• _Short problem_
Locate every line in the material that contains the word "Select" and copy each of those lines. Case counts.

• _Input records_
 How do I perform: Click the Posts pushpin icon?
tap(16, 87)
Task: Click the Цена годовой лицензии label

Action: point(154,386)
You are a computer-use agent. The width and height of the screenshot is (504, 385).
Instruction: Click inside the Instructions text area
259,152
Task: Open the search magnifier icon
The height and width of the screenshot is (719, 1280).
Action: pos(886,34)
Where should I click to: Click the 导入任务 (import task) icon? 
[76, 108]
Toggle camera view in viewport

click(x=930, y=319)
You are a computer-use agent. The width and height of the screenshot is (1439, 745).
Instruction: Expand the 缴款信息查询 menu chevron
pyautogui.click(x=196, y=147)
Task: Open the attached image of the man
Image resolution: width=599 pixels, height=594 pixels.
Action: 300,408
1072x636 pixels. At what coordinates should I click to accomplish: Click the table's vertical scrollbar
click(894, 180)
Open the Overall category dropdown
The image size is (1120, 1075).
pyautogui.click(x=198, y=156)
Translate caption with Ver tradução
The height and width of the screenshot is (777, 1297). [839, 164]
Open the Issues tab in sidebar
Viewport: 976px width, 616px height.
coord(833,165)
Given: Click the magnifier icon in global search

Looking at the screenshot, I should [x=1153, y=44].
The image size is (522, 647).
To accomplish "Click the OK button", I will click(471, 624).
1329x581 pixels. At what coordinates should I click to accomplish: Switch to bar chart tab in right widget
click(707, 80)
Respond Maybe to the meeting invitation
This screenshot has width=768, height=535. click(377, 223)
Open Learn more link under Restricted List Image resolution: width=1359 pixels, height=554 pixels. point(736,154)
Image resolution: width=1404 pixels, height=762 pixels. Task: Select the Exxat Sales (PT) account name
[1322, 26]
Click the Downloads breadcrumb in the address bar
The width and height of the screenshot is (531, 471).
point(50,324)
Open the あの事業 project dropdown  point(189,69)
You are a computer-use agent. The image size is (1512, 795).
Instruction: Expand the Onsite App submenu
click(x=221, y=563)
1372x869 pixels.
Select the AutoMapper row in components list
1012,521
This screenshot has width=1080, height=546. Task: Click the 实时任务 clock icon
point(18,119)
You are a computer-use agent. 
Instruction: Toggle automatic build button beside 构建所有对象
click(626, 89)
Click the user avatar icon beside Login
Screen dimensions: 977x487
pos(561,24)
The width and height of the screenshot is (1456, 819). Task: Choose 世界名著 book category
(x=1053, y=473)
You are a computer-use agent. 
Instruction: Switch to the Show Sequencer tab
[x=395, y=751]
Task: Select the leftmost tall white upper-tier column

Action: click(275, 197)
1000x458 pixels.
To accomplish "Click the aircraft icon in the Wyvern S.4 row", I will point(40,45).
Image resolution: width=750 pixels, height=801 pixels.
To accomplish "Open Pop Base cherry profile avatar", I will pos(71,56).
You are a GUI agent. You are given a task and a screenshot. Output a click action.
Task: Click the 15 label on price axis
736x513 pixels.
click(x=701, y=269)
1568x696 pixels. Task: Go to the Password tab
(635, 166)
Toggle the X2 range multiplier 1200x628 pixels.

• _Solution to the exercise_
Image resolution: width=1404 pixels, height=762 pixels. Task: Select the Exxat Sales (PT) account name
Select the AutoMapper row in components list
Task: Select the leftmost tall white upper-tier column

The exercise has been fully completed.